── DOCUMENT SECTION ──

Beyond extrajudicial killings and the deaths of innocent bystanders, the Philippines' drug war may have a new unintended side effect: disease. 

On Friday, The Washington Post published a report that said illegal drug users are avoiding disease prevention programs out of fear of law enforcement. Those programs include clean needle exchanges and testing services for diseases like HIV.

That could have a devastating impact on public health. According to the Joint United Nations Programme on HIV/AIDS, the Philippines has the fastest-growing HIV epidemic in Asia and the Pacific. Illegal drug users avoiding disease centers could soon make the issue difficult to track.

SEE MORE: Dime A Dozen: Turning Discarded Drug Bags Into Art

The World Health Organization wrote in 2004 that access to sterile needles and syringes for injecting drug users is fundamental to HIV prevention. The organization adds that needle syringe programs can further encourage drug treatment and health care.

Though many still fear law enforcement, more than 700,000 drug users and pushers reportedly "surrendered" themselves to authorities last year. Some were sent to rehabilitation programs — one of which had participants build coffins for victims of the drug war.

Other programs reportedly include "community-based livelihood programs," like organic farming and livestock raising, as well as residential rehab centers.

The Philippine House of Representatives is working on funding the construction of more rehab centers. One representative said: "We do not view drug users as criminals, but as persons who are sick and need to be treated."

───
── SOURCE MATERIAL ──

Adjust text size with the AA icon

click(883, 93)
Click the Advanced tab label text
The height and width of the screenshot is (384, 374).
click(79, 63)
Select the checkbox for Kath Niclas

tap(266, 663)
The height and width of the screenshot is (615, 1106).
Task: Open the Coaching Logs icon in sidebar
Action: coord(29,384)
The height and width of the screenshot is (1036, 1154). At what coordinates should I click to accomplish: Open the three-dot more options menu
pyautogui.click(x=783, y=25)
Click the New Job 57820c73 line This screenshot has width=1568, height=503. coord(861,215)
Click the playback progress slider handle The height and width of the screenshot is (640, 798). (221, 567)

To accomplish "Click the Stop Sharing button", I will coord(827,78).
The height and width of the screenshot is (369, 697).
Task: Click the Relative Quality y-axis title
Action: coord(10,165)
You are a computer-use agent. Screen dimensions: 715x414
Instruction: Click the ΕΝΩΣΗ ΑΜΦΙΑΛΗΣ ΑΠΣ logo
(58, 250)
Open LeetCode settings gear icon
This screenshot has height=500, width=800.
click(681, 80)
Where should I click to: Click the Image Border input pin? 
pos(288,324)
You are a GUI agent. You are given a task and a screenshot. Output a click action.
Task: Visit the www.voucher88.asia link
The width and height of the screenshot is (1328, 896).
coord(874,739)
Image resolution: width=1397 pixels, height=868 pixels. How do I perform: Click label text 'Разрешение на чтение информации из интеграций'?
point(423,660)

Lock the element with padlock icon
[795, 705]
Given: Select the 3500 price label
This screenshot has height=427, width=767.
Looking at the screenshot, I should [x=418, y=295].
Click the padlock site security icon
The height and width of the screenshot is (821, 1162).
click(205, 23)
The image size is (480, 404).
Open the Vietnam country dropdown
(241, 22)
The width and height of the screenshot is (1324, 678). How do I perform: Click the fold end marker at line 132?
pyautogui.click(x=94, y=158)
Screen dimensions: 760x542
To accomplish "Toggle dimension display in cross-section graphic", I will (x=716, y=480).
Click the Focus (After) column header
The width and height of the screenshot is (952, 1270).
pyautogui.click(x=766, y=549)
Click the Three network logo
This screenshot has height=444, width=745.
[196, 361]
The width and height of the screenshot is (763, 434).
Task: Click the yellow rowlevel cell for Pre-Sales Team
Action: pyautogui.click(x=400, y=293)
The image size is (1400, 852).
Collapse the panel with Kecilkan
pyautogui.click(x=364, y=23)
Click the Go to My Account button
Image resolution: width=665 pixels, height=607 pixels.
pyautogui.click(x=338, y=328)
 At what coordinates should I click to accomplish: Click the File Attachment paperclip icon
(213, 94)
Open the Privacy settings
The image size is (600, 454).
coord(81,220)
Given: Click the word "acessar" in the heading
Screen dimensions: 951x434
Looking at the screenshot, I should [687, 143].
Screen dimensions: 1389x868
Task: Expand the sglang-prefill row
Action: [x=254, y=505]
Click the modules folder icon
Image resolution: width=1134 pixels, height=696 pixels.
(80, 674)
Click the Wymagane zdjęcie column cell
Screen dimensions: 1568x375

───

** ABOUT THIS EXERCISE **
For the drug war article, mark each statement below yes or no and quote the words of the article that decide it. 1. The Washington Post report came out on a Friday. 2. The World Health Organization wrote about sterile needles and syringes in 2014. 3. More than 700,000 drug users and pushers reportedly surrendered to authorities last year.

** THE ANSWER **
1. Yes: "On Friday, The Washington Post published a report"
2. No: "The World Health Organization wrote in 2004"
3. Yes: "more than 700,000 drug users and pushers reportedly "surrendered" themselves to authorities last year"